# should I buy the Bear Lights Out



## LBLDOG (Sep 25, 2008)

i bought the DONE DEAL and really like it


----------



## rocklocker2 (Feb 12, 2007)

*bear bow*

i have a kobalt blue lights out and its a real shooter.i really like the 8.75 bh.dont care much for the string they put on though


----------



## PAkilla86 (Mar 17, 2009)

NO...you should look at the Martin lineup you can get more bow for less money.


----------



## waterwolves (Apr 11, 2008)

I'd get the bear!


----------



## robbates (May 30, 2007)

PAkilla86 said:


> NO...you should look at the Martin lineup you can get more bow for less money.


X2 I agree.. I've shot my neighbors Bear Truth and was not impressed by the amount of hand shock that thing has..


----------



## kingvjack (Mar 26, 2008)

Nothing about Bear's lineup is that great... For the money you'd put into the rig, you could get something that performs much better...

Hand shock, feels like a block of wood, slow... etc...


----------



## jws (Feb 22, 2005)

Try it out and decide for yourself.
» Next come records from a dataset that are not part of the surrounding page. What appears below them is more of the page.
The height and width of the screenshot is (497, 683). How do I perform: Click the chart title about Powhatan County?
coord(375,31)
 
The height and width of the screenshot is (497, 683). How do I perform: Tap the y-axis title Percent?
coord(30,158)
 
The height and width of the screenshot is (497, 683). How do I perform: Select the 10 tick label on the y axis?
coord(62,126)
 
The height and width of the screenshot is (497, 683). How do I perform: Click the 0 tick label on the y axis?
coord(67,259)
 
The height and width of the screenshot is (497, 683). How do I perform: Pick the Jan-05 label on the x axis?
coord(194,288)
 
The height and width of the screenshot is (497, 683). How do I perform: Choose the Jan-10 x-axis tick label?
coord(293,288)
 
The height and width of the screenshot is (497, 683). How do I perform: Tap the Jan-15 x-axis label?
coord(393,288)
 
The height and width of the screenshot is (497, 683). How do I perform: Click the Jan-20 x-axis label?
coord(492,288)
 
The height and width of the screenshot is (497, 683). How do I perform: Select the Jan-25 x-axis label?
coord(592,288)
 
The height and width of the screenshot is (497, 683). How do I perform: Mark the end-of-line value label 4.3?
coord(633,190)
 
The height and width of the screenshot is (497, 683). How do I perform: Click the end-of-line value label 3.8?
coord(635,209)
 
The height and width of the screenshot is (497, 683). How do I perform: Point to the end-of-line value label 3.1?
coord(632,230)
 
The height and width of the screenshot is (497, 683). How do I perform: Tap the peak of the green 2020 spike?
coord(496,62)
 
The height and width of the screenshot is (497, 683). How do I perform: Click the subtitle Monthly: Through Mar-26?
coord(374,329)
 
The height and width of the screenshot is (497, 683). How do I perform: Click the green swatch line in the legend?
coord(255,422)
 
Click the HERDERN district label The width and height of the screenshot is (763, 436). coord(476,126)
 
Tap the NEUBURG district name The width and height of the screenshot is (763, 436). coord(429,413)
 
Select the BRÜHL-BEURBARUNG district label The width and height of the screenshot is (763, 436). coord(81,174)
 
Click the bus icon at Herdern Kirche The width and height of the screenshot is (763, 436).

I have a Bear Game over and I like it a lot. I've own/shoot more expensive bows but the Bear holds it own even though it cost much less.


----------



## Knottygirl (May 7, 2009)

i'd go with the bear. 

i love mine!


----------



## kcm270 (Mar 2, 2005)

If it shoots consistently for you, yes you should consider it. If not, keep looking until you find one that does. That simple.


----------



## FM 4 (Jun 5, 2009)

I am still debating what to buy. I also like the Diamond Rock. But the bear just feels good in my hand. I also have a Bear TRX 32 , I can really shoot it well, just as good as my Marquis. It does not have the speed as the diamond but it is accurate


----------



## JCoop (Jun 15, 2009)

Being a new bow shooter I don't have a lot of experience with other bows for comparison, but I bought a Lights Out last year and used it to shoot my first deer. I've been shooting a lot since snow melt and I'm consistantly hitting a milk jug at 40 yards or so. I can shoot this bow for hours on end without fatigue and am not aware of any shock.

I like it. It's pretty fast (~300fps), short (maneuvers well in the tree stand) and consistant.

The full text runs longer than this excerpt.